→ TO-DO ITEM
Reproduce word for word the data from its first line through the line containing "imaging-order-item: 24 Left", including that line.

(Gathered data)
****************

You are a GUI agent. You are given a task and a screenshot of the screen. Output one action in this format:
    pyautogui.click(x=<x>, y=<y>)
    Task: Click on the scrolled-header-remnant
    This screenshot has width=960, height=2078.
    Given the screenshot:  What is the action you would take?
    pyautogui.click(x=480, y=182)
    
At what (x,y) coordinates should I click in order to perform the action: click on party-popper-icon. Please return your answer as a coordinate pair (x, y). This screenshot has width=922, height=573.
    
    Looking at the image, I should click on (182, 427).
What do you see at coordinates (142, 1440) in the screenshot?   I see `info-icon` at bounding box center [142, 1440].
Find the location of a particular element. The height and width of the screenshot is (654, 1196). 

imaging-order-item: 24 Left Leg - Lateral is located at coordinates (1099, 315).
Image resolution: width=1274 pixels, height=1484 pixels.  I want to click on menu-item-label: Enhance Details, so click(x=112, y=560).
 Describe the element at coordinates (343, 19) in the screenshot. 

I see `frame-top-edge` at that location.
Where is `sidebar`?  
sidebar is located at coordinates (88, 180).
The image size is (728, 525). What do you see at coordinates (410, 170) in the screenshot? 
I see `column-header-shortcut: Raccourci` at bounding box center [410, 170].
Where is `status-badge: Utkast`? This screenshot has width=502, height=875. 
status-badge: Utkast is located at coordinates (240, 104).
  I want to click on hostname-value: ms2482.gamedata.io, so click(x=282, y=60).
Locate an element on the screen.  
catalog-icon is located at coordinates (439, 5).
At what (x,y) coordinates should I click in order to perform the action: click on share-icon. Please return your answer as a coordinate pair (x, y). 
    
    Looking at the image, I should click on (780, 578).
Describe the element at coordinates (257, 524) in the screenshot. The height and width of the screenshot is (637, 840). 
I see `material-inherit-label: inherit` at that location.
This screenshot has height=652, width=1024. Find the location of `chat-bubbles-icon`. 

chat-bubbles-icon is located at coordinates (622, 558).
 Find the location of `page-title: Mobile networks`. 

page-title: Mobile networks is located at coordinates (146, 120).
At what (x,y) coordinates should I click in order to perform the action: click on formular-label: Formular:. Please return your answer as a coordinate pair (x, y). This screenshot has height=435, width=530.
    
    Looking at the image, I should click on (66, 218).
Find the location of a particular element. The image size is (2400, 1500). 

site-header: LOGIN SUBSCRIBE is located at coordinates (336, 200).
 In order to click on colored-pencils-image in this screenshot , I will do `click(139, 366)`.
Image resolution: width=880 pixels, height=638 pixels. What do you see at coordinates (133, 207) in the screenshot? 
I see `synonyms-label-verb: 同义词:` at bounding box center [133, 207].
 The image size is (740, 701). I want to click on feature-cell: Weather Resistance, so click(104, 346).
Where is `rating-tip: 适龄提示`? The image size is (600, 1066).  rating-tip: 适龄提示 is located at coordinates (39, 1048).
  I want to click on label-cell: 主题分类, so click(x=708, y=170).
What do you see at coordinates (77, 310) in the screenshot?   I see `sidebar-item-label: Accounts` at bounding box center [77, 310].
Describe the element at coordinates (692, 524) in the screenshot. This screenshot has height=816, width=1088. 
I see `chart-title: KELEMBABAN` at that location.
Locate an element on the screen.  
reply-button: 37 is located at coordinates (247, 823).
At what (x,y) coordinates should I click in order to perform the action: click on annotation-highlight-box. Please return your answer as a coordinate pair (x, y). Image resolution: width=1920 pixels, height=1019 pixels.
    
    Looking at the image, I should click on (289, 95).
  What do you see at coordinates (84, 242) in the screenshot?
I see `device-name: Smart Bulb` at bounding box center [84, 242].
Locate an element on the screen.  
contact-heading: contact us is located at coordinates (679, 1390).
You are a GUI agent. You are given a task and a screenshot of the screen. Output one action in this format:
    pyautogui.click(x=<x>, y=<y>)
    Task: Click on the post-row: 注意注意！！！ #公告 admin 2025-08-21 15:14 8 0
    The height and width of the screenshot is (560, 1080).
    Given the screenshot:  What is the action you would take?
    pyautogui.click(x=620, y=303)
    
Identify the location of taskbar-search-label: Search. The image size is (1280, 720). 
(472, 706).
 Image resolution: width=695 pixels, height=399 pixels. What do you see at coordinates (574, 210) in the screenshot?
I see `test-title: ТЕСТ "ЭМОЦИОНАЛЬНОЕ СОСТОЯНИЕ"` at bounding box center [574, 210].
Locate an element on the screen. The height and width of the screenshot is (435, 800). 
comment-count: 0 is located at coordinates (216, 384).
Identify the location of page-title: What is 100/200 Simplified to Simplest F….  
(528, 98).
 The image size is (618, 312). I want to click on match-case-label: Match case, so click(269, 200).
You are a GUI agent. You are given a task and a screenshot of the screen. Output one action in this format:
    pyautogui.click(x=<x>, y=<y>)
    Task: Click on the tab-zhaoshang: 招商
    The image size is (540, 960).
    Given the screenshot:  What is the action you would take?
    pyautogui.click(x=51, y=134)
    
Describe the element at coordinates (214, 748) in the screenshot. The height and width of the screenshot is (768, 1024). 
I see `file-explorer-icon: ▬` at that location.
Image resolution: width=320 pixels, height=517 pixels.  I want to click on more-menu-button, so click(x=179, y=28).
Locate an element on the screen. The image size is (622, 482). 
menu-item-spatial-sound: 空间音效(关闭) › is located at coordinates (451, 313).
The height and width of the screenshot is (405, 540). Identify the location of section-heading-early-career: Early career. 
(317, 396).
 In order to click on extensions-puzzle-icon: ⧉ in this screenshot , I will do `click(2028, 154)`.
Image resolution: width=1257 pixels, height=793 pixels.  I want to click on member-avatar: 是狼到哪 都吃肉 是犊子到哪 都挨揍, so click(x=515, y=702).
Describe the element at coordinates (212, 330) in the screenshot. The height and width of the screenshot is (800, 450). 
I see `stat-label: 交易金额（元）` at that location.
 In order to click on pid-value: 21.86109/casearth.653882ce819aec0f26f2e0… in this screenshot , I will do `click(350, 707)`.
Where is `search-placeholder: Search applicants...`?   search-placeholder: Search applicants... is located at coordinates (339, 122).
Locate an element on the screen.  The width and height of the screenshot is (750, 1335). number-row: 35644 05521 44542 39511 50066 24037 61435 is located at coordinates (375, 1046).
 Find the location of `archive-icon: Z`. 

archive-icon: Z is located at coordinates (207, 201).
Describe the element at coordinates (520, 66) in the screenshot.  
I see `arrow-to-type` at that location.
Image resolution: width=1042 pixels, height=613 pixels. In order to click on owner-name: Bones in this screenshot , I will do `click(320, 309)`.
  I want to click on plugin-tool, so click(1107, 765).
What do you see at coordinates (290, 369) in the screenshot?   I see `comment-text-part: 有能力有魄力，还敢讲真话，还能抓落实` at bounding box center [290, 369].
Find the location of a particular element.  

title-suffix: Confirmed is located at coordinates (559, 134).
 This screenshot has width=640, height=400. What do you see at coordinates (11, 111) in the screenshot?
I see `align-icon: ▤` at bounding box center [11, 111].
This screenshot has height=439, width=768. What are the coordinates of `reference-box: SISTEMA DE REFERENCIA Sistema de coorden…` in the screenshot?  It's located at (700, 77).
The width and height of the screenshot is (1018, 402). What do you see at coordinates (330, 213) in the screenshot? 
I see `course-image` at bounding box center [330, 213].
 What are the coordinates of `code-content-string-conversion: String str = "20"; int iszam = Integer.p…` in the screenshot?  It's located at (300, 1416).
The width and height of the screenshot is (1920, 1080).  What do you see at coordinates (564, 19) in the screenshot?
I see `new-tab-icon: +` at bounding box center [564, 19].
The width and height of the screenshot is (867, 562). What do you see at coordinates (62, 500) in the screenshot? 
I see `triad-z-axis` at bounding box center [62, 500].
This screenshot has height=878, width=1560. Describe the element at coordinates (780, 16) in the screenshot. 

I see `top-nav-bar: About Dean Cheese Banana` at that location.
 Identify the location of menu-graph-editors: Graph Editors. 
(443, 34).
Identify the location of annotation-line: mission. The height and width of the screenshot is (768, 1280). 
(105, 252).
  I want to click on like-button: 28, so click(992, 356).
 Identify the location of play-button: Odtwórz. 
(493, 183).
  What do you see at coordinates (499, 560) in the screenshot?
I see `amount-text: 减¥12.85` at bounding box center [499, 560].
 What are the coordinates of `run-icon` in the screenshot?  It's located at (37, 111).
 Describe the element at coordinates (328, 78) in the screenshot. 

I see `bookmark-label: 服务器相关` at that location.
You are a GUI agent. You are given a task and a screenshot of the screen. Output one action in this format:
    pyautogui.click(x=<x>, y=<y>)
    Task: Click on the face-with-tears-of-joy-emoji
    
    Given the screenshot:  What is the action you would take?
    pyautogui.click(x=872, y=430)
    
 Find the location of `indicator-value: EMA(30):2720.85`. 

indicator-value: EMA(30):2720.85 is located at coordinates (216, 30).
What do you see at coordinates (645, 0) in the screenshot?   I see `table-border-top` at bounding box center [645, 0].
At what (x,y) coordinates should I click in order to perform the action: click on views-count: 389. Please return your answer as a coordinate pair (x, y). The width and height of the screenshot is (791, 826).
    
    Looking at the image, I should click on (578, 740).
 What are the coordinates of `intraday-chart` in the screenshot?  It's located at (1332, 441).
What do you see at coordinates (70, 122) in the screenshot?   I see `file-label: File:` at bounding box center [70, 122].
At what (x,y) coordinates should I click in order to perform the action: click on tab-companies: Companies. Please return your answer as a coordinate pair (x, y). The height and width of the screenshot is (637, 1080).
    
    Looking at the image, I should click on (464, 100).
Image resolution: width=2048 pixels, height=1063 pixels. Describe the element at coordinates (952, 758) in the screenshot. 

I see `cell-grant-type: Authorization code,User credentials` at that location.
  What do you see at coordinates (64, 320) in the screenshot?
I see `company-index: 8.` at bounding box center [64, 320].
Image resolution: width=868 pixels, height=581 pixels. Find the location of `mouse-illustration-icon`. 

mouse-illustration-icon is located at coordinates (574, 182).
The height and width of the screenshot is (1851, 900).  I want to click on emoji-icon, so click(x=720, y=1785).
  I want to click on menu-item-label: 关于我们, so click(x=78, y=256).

****************

→ RESPONSE FOR THIS EXERCISE
You are a GUI agent. You are given a task and a screenshot of the screen. Output one action in this format:
    pyautogui.click(x=<x>, y=<y>)
    Task: Click on the scrolled-header-remnant
    This screenshot has width=960, height=2078.
    Given the screenshot:  What is the action you would take?
    pyautogui.click(x=480, y=182)
    
At what (x,y) coordinates should I click in order to perform the action: click on party-popper-icon. Please return your answer as a coordinate pair (x, y). This screenshot has width=922, height=573.
    
    Looking at the image, I should click on (182, 427).
What do you see at coordinates (142, 1440) in the screenshot?   I see `info-icon` at bounding box center [142, 1440].
Find the location of a particular element. The height and width of the screenshot is (654, 1196). 

imaging-order-item: 24 Left Leg - Lateral is located at coordinates (1099, 315).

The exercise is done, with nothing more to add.